_DIRECTIONS_. All of the entries below must be copied out exactly.

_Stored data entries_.
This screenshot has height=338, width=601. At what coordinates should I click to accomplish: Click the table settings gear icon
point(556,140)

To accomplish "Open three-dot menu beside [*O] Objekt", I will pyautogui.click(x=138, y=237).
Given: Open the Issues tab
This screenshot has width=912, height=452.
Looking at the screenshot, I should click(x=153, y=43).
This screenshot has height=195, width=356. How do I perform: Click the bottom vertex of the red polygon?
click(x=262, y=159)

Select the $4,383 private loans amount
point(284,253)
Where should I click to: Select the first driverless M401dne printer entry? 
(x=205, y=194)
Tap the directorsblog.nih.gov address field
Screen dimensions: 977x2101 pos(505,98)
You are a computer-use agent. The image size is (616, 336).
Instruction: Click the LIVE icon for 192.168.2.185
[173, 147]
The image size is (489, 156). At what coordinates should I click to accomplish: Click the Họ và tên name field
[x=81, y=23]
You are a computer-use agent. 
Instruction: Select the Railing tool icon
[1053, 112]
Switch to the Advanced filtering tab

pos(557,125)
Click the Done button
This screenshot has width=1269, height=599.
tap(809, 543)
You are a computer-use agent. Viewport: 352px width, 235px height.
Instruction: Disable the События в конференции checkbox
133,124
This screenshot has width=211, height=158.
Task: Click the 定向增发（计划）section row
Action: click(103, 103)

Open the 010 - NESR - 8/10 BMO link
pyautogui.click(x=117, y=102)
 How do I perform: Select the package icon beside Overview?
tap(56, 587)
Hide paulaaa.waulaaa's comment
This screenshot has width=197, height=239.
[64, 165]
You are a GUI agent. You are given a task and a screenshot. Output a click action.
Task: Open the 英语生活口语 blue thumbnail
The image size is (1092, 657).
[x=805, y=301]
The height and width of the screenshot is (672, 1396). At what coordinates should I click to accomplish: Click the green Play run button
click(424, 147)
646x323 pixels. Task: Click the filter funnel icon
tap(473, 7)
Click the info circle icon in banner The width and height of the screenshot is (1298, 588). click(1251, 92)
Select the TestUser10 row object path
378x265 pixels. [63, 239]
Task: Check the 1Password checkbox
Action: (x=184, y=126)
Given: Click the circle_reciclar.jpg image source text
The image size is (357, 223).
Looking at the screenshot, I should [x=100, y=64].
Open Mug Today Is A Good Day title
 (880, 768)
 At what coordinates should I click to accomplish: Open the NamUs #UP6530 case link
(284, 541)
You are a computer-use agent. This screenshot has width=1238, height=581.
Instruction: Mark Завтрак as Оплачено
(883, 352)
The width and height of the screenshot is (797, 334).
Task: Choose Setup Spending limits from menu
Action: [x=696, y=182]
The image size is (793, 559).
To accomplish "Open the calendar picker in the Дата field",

_THE ANSWER_.
This screenshot has height=338, width=601. At what coordinates should I click to accomplish: Click the table settings gear icon
point(556,140)

To accomplish "Open three-dot menu beside [*O] Objekt", I will pyautogui.click(x=138, y=237).
Given: Open the Issues tab
This screenshot has width=912, height=452.
Looking at the screenshot, I should click(x=153, y=43).
This screenshot has height=195, width=356. How do I perform: Click the bottom vertex of the red polygon?
click(x=262, y=159)

Select the $4,383 private loans amount
point(284,253)
Where should I click to: Select the first driverless M401dne printer entry? 
(x=205, y=194)
Tap the directorsblog.nih.gov address field
Screen dimensions: 977x2101 pos(505,98)
You are a computer-use agent. The image size is (616, 336).
Instruction: Click the LIVE icon for 192.168.2.185
[173, 147]
The image size is (489, 156). At what coordinates should I click to accomplish: Click the Họ và tên name field
[x=81, y=23]
You are a computer-use agent. 
Instruction: Select the Railing tool icon
[1053, 112]
Switch to the Advanced filtering tab

pos(557,125)
Click the Done button
This screenshot has width=1269, height=599.
tap(809, 543)
You are a computer-use agent. Viewport: 352px width, 235px height.
Instruction: Disable the События в конференции checkbox
133,124
This screenshot has width=211, height=158.
Task: Click the 定向增发（计划）section row
Action: click(103, 103)

Open the 010 - NESR - 8/10 BMO link
pyautogui.click(x=117, y=102)
 How do I perform: Select the package icon beside Overview?
tap(56, 587)
Hide paulaaa.waulaaa's comment
This screenshot has width=197, height=239.
[64, 165]
You are a GUI agent. You are given a task and a screenshot. Output a click action.
Task: Open the 英语生活口语 blue thumbnail
The image size is (1092, 657).
[x=805, y=301]
The height and width of the screenshot is (672, 1396). At what coordinates should I click to accomplish: Click the green Play run button
click(424, 147)
646x323 pixels. Task: Click the filter funnel icon
tap(473, 7)
Click the info circle icon in banner The width and height of the screenshot is (1298, 588). click(1251, 92)
Select the TestUser10 row object path
378x265 pixels. [63, 239]
Task: Check the 1Password checkbox
Action: (x=184, y=126)
Given: Click the circle_reciclar.jpg image source text
The image size is (357, 223).
Looking at the screenshot, I should [x=100, y=64].
Open Mug Today Is A Good Day title
 (880, 768)
 At what coordinates should I click to accomplish: Open the NamUs #UP6530 case link
(284, 541)
You are a computer-use agent. This screenshot has width=1238, height=581.
Instruction: Mark Завтрак as Оплачено
(883, 352)
The width and height of the screenshot is (797, 334).
Task: Choose Setup Spending limits from menu
Action: [x=696, y=182]
The image size is (793, 559).
To accomplish "Open the calendar picker in the Дата field",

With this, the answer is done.